Best practices for Research Data Management

To plan and organize data collection is essential for scientific success, it will decrease the probabilities of an unexpected occurrence, for example, loss of data, errors, data misuse or, just as important as, it is a way to follow specific instructions from research funders.
When data is organized following a plan and shared, it supports transparency and openness as well as the increase of the ROI for publicly funded research. Some of the advantages of sharing data are (1) the reinforcement of verification and replication of the original results, (2) the promotion of new research, (3) collaborations, (4) avoid duplicate data collection and the spread of fraudulent data, (5) enhances visibility and citation and (6) preserves data for future use.

 
How can you organize and manage your data for publication?

Open science democratizes access to scientific knowledge and thus enhances research development. Research Data Management is a fundamental requirement for validation and reproducibility of scientific results. Moreover, funders are aligning their position with the mantra “As open as possible, as close, as necessary.”, to ensure transparency and openness.
The data collected and used to validate a scientific project should follow the FAIR principles, an acronym for findable, accessible, interoperable, and reusable.

 

 

Creating a DMP (Data Management Plan)

In the scope of H2020 projects and FCT grants, a detailed Data Management Plan (DMP) should be submitted with other requirements about the project.

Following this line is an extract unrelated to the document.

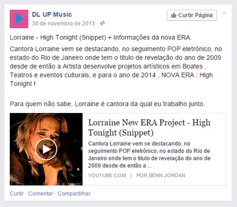Click Compartilhar to share the post
Screen dimensions: 237x207
pyautogui.click(x=74, y=194)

A DMP is a document that details in advance how the data for a specific project will be created, collected, stored, documented and who will oversee the preservation for long-term usability.
Although a DMP is not a static document and will suffer adaptions during the research process, the DMP will serve as guidelines to follow best practices for Research Data Management.

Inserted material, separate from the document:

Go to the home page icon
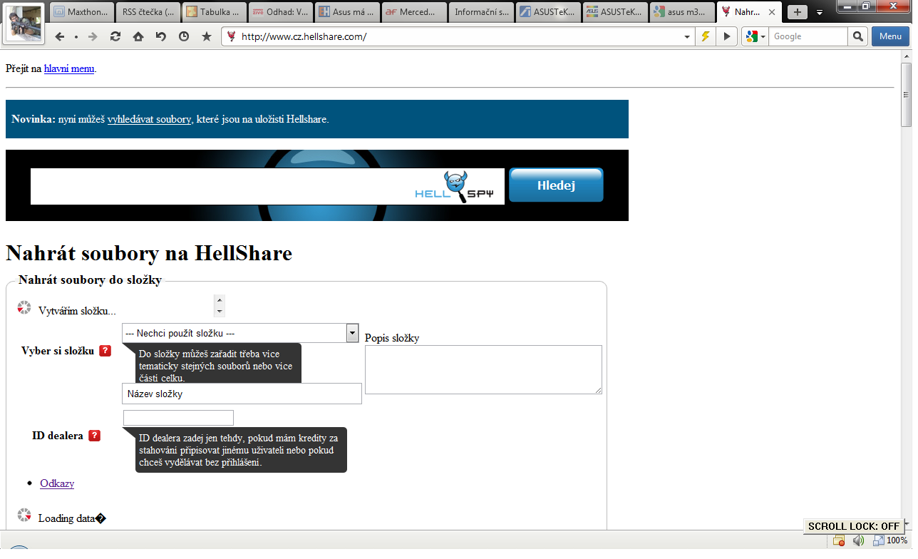The height and width of the screenshot is (559, 918). [x=138, y=36]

The Digital Curation Center provides a guiding checklist with questions and tips ranging from:

  • Administrative data;
  • Data collecting;
  • Documentation and metadata;
  • Ethical and legal issues;
  • Storage and replications;
  • Selection and preservation;
  • Data sharing;
  • Resources and responsibilities.

When creating a DMP, it is fundamental to organize and document data in a systematic way to facilitate future preservation and long-term storage. This means that you should be thinking in advance about formats and file names according to the instructions of the repository where the dataset is going to be archived.

To help researchers with the process of creating a DMP aligned with the funder’s requirements there are available online some tools:

Common topics in a DMP required by funders are the description of the data (content, type, format, volume), which methodology was followed when collecting the data, ethical and intellectual property of the data, data sharing plans (how, when and who), preserving long-term strategies.

 

Sensitive Data

In 2018 the GRDP (General Data Protection Regulation) became official in the EU, due to this there are a few steps that you should be following to guarantee to avoid any infringement or penalty. Information that allows the identification of a person includes PII (Personally Identifiable Information), PHI (Protected Health Information) and Sensitive Information which should be transformed and anonymized/ pseudonymized, encrypted and archived with a closed licence.

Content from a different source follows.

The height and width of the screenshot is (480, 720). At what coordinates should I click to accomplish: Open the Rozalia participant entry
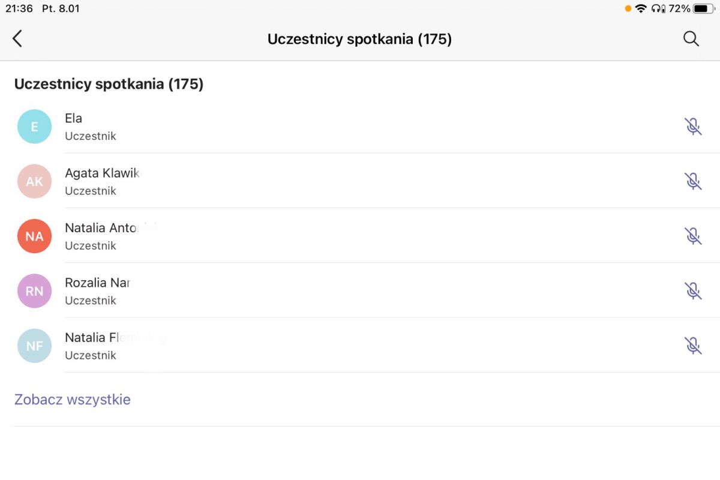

For more guidelines on sensitive data check the OpenAire Factsheet about Personal Data and Open research data.

 
License and Archive

When the dataset is ready for storage in an archive you should choose the licence that better fits the nature of your dataset. If it is sensitive data, you should archive it with a closed license. If the research data are classified as literary work or open software, usually it is applied a license CC BY 4.0. The attribution of a license of CC BY-SA (Share Alike) is also compatible with Open Access policies and by Science Europe with Plano S.

Finally, the research data should be archived in a trustable repository: institutional, specific from the discipline of research, or a general repository. To find a repository for your research data, search first for a disciplinary repository, otherwise, look for institutional repositories that guarantee long-term preservation or use a general repository as Zenodo. Search for repositories that adapt to your needs in re3data.org.